Man forschte keinen Menschen aus, wenn er nicht von selbst zu reden begann. Und außerdem liebte jedermann die junge Schwester. Heimlich nannte man sie nur den „Engel von Stolzing“, oder den „Engel auf dem Fahrrad“. Niemand machte sich Gedanken darüber, was da oben im Norden passiert sein mochte. Man war froh, dass man Schwester Angelika bei sich hatte.
„Dir will ich es sagen, Mattes“, fuhr Angelika fort. „Ich war in einem Krankenhaus beschäftigt. Jahrelang habe ich treu und redlich meine Pflicht getan. Und eines Tages bekamen wir einen neuen Oberarzt. Jochen Schreiber. Es dauerte nicht lange, und wir liebten uns. Heiraten wollten wir noch nicht. Jochen wollte weiterkommen, und auch ich liebte meinen Beruf sehr. Tag für Tag waren wir zusammen. Niemand ahnte etwas von unserer Liebe. Ich kann dir nicht sagen, Mattes, wie glücklich wir waren. So glücklich, dass ich nie in der Lage sein werde, einen anderen Mann zu lieben.“
Ihre Stimme war immer leiser geworden. Ihre Gedanken weilten in der fernen Stadt. Ihre Augen waren geschlossen. „Bis eines Tages Jochen das Vertrauen zu mir verlor. Irgendjemand hatte mich verleumdet. Der Mann, den ich liebte, glaubte mir nicht. Das Misstrauen war stärker als seine Liebe.“
Der Mattes hatte mit steigender Erregung zugehört. Seine groben Hände hatten sich zu Fäusten geballt, seine gutmütigen Augen blitzten vor Zorn.
„Dös muss aber a damischer Depp sein, a damischer“, grollte er. „Wann i den derwischen tät.“
Angelika legte ihm beruhigend die Hand auf den Arm.

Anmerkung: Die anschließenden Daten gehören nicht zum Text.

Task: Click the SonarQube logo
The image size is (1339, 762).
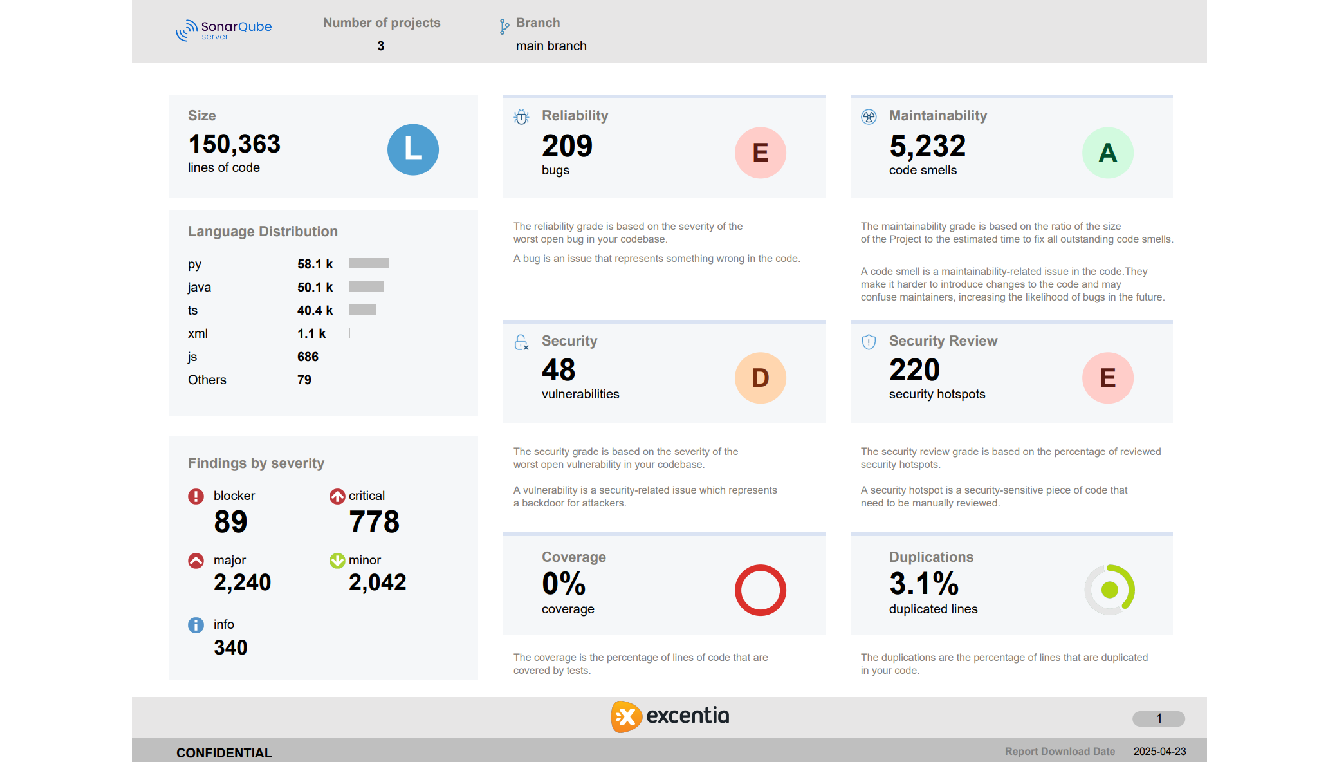Action: [222, 28]
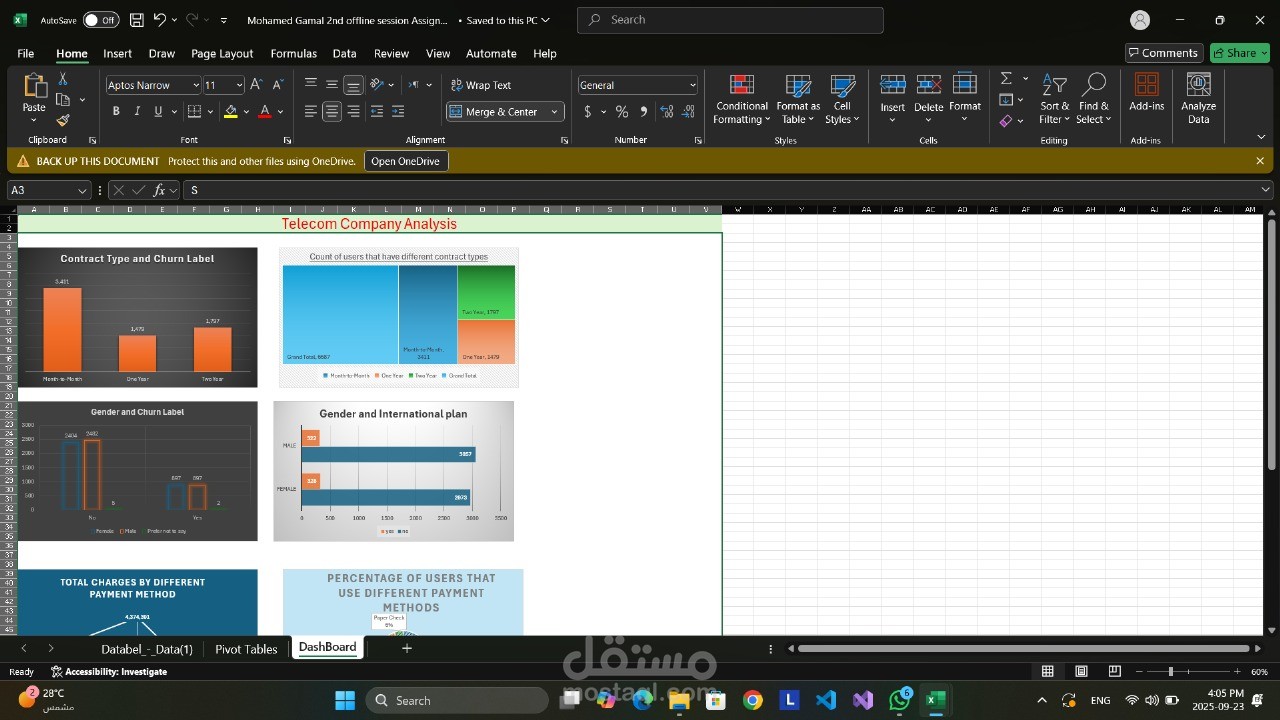Click the Share button
Image resolution: width=1280 pixels, height=720 pixels.
(x=1239, y=53)
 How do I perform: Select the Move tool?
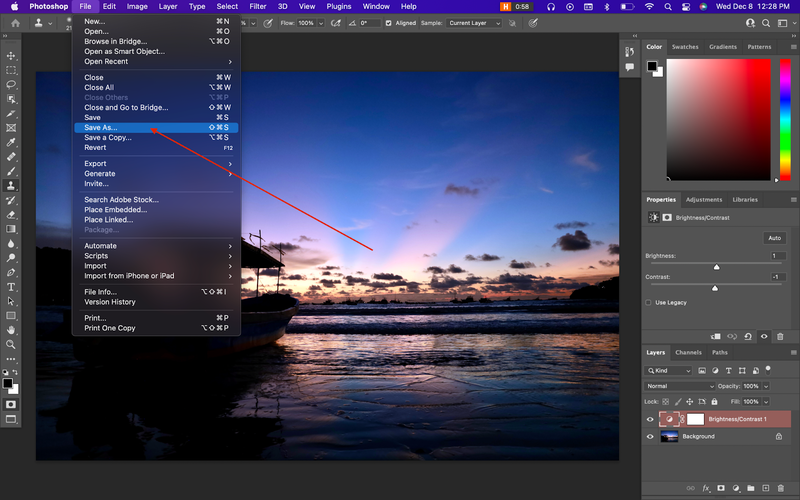click(x=12, y=56)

„Er konnte nichts dafür, Mattes“, sagte sie sanft. „Er musste den anderen glauben. Aber ich konnte nicht länger da oben im Norden bleiben. Und darum bin ich zu euch gekommen, hierher nach Stolzing.“
„Aber ein Depp is er scho, der Doktor Schreiber“, grollte Mattes.

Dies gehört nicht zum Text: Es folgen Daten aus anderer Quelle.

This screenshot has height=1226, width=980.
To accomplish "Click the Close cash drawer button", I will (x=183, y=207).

„Vielleicht hast du recht, Mattes. Mehr Recht, als du selbst glaubst“, sagte Angelika sinnend. „Aber ich liebe ihn. Verstehst du das? Ich liebe ihn und werde ihn nie vergessen.“ Ein schmerzliches Lächeln lag um ihren Mund.
Mattes nickte dumpf.
„1 versteh scho, Fräulein Angelika. Und i werd mi danach richten.“ Seine guten Augen schauten das junge Mädchen traurig an. Er zuckte mit den breiten Schultern. „Was net ist, ist halt net.“ Schwerfällig stand er auf. In seiner breiten Pranke verschwand Angelikas Hand völlig.
„Auf mich können S‘ sich verlassen, Angelika“, brummte er verlegen. „Ich bin Ihr Freund.“
Damit stapfte er aus dem Zimmer. Angelika sah ihm aus großen traurigen Augen nach. Sie ahnte, wie schwer Mattes die letzten Worte gefallen sein mussten.
Aufseufzend ließ sie sich in das breite Bett fallen. Die Sehnsucht nach Jochen und der vertrauten Welt des Krankenhauses trieb ihr die Tränen in die Augen.
Mattes Huber aber erschien zum ersten Mal nach Wochen wieder im Dorfkrug und trank sich einen mächtigen Rausch an.